Yesterday, I took my ten-dollar Groupon and headed over to the Newseum. And thank goodness for the Groupon, because in a town full of free museums, I wouldn't pay the $21.95 plus tax it normally costs to go otherwise. The Newseum is run by a non-profit organization, so I can see why they need to charge something for admission, but I find something wrong with the fact that a museum celebrating one of our basic freedoms costs so much to get into. Apparently the Newseum costs a ton for upkeep, so maybe they should work on reducing those costs so that they can reduce the cost to visitors.

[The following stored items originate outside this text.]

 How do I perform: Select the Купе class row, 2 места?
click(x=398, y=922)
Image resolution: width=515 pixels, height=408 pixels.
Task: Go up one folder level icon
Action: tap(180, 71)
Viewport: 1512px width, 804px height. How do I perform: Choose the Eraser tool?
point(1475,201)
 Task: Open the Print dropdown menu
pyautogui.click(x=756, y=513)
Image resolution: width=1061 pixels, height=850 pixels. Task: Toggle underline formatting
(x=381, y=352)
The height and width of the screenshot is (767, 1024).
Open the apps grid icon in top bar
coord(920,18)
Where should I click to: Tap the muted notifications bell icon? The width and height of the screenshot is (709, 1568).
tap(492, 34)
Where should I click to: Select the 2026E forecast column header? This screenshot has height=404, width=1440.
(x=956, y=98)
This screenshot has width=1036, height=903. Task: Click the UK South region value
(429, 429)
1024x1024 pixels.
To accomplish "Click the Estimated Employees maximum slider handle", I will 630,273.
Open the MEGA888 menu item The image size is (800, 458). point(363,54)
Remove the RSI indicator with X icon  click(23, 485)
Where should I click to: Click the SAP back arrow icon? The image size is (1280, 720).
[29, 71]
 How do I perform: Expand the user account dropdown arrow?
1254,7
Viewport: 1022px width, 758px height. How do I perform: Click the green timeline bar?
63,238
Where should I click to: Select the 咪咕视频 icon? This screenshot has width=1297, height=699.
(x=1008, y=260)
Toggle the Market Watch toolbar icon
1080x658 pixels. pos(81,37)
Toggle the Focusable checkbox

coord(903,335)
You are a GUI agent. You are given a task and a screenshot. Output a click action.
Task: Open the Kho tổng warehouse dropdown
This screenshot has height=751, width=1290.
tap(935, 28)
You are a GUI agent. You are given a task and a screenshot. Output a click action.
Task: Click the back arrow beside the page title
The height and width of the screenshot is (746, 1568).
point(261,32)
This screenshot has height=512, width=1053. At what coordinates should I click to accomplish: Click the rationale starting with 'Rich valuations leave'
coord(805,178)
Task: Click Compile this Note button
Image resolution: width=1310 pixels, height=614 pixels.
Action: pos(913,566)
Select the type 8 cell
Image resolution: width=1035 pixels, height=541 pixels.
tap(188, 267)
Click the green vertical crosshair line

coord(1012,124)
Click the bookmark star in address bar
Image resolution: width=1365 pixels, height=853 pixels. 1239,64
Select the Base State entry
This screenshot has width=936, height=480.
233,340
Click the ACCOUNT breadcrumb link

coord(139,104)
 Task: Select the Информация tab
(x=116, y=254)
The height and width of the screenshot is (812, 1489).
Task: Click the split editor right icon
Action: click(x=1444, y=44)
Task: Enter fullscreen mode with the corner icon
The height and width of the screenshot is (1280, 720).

Enough ranting. The Newseum is a really cool place. I already had a strong appreciation for journalism, thanks to my fine undergraduate journalism education, but I think the museum packs so much history and culture in that even the most curmudgeonly, anti-media person would find something there to appreciate. The admission ticket is good for two consecutive days, and it would really take that much time to really read and watch all of the content. It gives you a different perspective of the current events that have impacted our lives - I remember how I felt as a regular citizen during 9/11 and Hurricane Katrina, but seeing how the media reported on what was happening was fascinating. For example, have you ever thought about how newspapers in New Orleans continued reporting and publishing without electricity, or even offices? They figured out a way to pick up and move the whole shop so that they could at least publish an online version. They managed to resume printing a dead-trees version within days (or a couple weeks) after the hurricane. The stories of reporters from both of those tragic events are so moving, and their perspectives make you think about them in ways you hadn't considered as a news consumer.
Here's a dilemma for you to ponder. Say you're a reporter, and you're covering some tragedy. It's your job to provide an objective report of what's happening in front of you. You know that stopping to help people will insert you into the story and keep you from reporting objectively. But these people need help. We're all human after all, and it's possible that no one else will come by later to help them. What do you do? The 9/11 and Katrina stories and the gallery of incredibly moving Pulitzer prize-winning photographs show how journalists dealt with that dilemma, sometimes with good outcomes and sometimes with lasting regret.
Thankfully the Newseum isn't just about the tragedies; it also showcases the history of journalism in the U.S. and around the world and celebrates pop culture in the media as well (see: the Elvis exhibit). Martin Sheen tells the history of the freedom of the press in the U.S. (That man was born to be the voice of American history, wasn't he? I would believe anything he told me.) A giant map on the wall shows the levels of freedom the press enjoys in each country around the world. Guess what: the press in most countries are either partially free or not free. We may despise the things that people in the media say or do in this country, but the freedom to say or do those things is rare and precious. Just as we are free to say what we wish, we are also free to not listen to things we don't like or don't agree with - something that we should exercise more than we do.
Speaking of which, do you know the 5 basic freedoms in the U.S.? Most people can name freedom of speech and freedom of religion - do you know the other three?